In Vindication of the Jews, Hourwitz demands the full privileges of citizenship, including land ownership, occupational freedom and education. However, as a follower of the Enlightenment ideals, he also criticises the power which Jewish leaders have in the community and demands "rabbis and leaders must be severely forbidden from claiming the least authority over their co-religionists outside the synagogue."

Timeline of Hourwitz in the Revolution
August 1788—Hourwitz, along with Claude Antoine Thiery and Abbe Gregoire, wins the Metz Royal Society contest
March 1789—Publication of Vindication of the Jews
May 1789—Hourwitz appointed Secretaire-interprete of the Bibliothèque du Roi
September 1789--Journal de Paris includes a long review of Vindication of the Jews
October 1789—Hourwitz donates a quarter of his net salary to the Revolution
February 1790—Commune of Paris unanimously adopts resolution demanding the National Assembly acknowledge Jews as citizens
June 1790—Hourwitz appears before the National Assembly as part of "a delegation of foreigners"

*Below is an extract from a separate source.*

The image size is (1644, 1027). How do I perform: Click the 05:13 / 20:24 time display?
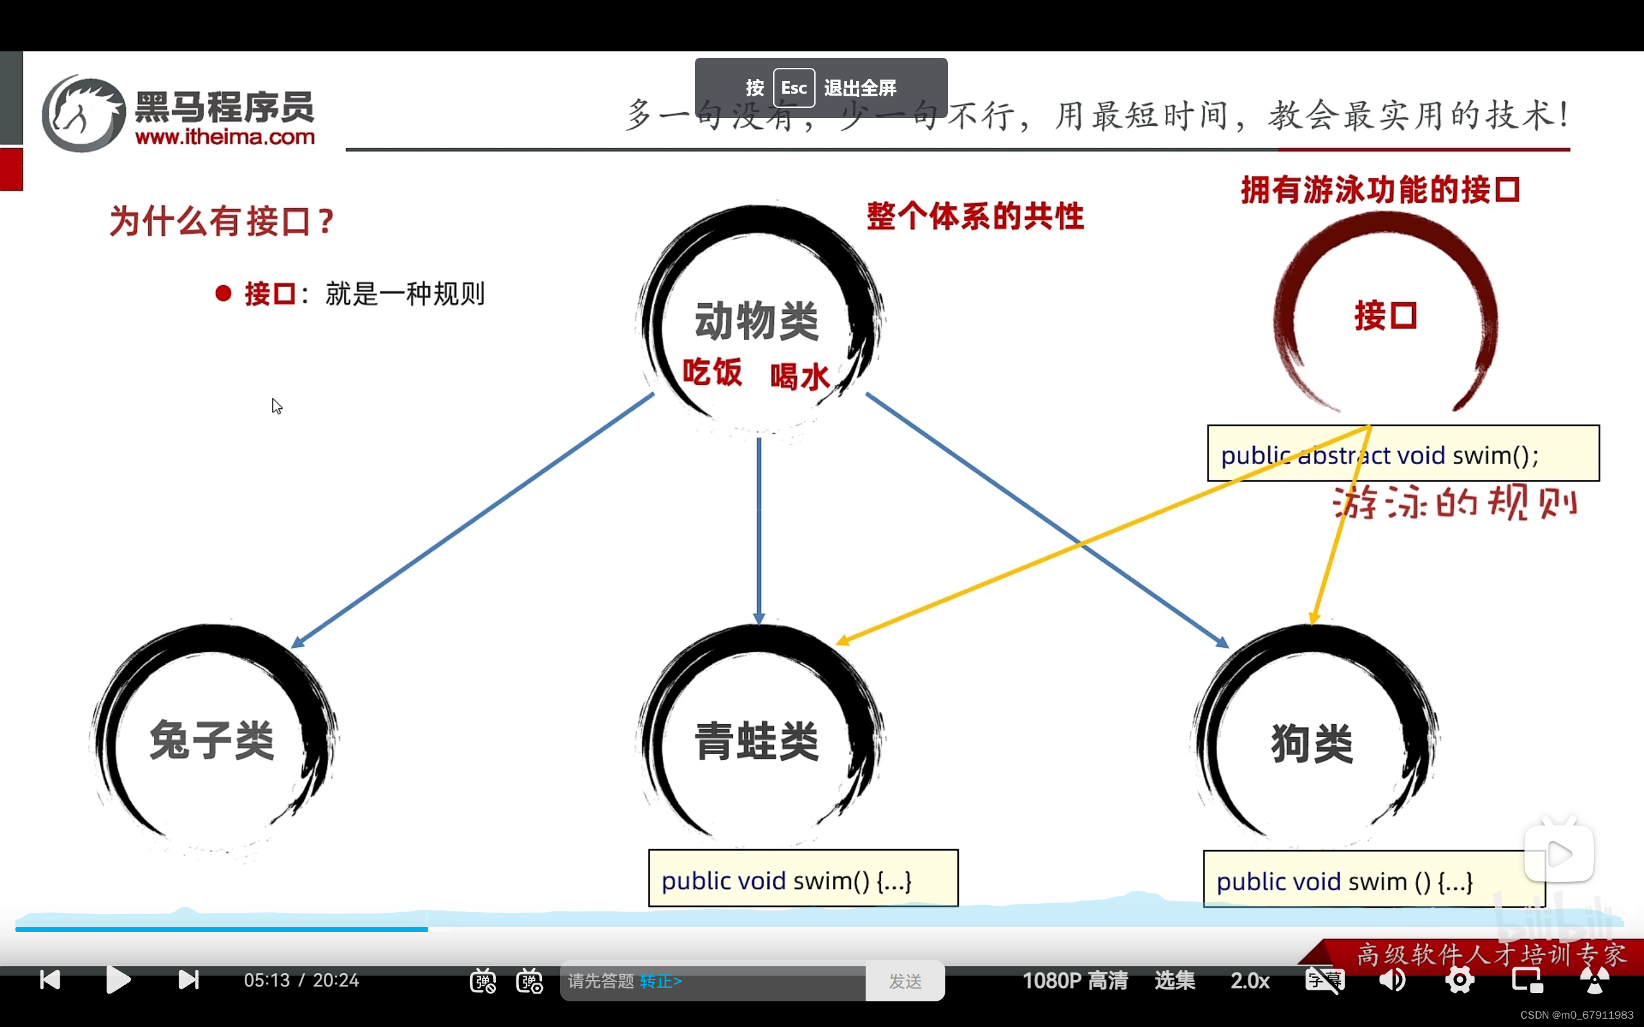301,980
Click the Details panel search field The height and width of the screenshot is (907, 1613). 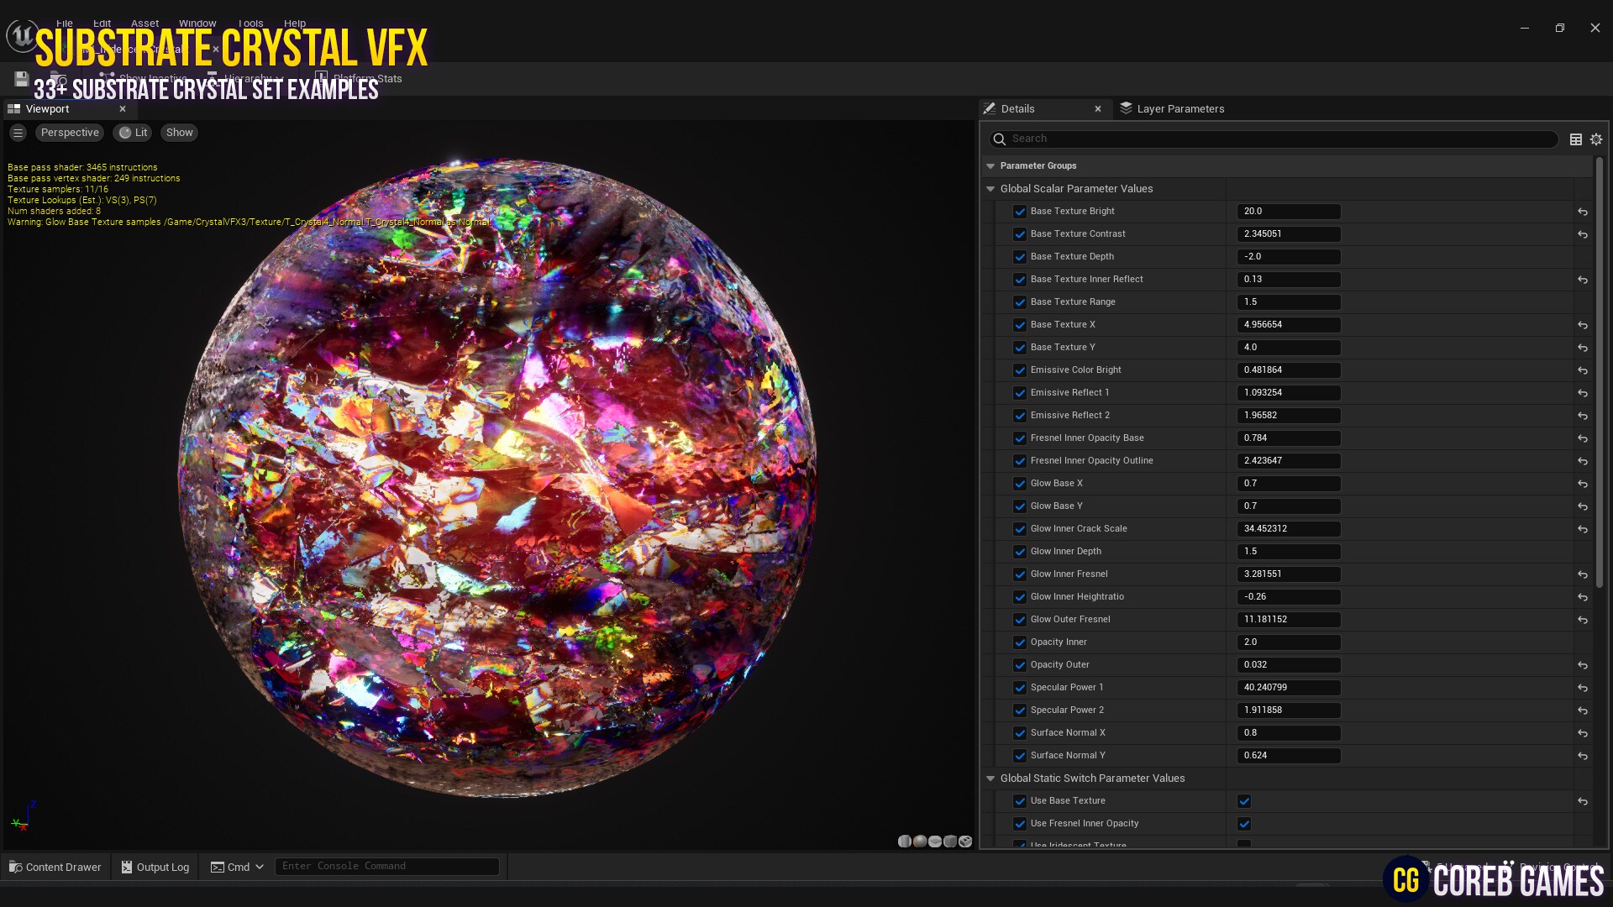pyautogui.click(x=1260, y=139)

October 1792—Hourwitz is dismissed from his position at Bibliothèque Nationale along with 11 others
January 1793—Hourwitz publicly states that he is against the execution of the king
December 1793- January 1794—Hourwitz appears before the revolutionary committee of the Reunion section
April 1794—Hourwitz demands from Saint-Just an "explanation" for the decree forbidding foreigners from residing in Paris or in ports.